Five trends that defined the summer (but aren’t demure, dragon, brat, breaking or coconut related):
Small caps have had a rough go of late. But after spending the first half of the year trailing their large cap counterparts, they staged a powerful rally in July, rising ~10% on the month.1 Small cap enthusiasm seems to have been sparked by June’s surprisingly soft CPI report, with the inflation-induced shift in Fed easing expectations resulting in the largest outperformance over the Nasdaq in more than two decades (to the tune of 11.5%).2
The flagship small cap fund, iShares Russell 2000 ETF (IWM), added $7.9bn in July, its largest monthly take on record.3 IWM call options also surged to multi-year highs as investors preferred to “rent” rather than own the rally, likely reflecting a degree of dubiousness in its durability.4
Alas, the price action (and corresponding inflows) proved short-lived.

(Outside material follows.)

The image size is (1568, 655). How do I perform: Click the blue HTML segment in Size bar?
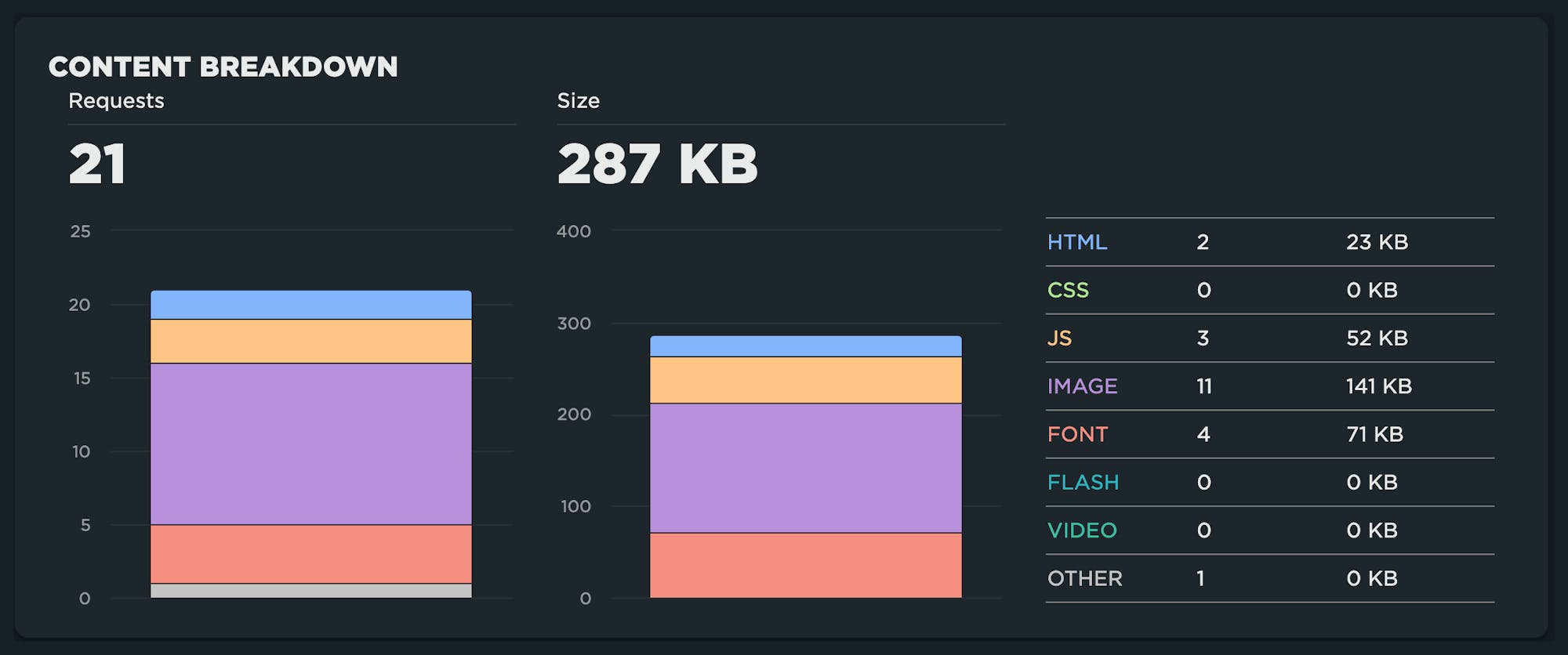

A sobering July employment report showed the labor market decelerating faster than expectations, throwing cold water on the small cap enthusiasm. Concern over the slowdown in the labor market sparked a sharp cyclical sell-off, with growth-sensitive small caps at the center of the retreat. In the first week of August, IWM saw its largest week of outflows since September 2021 as investors dialed down their risk appetites.5
- What to watch for the rest of the year: In our view, the trajectory for small caps will remain tethered to two things: the path of interest rates and U.S. growth data. While small caps may see another short-term bump with the start of a cutting cycle, we believe the recent weak manufacturing ISM, slower job growth, and higher unemployment rate tell a story of decelerating growth and see risks in highly cyclical parts of the market.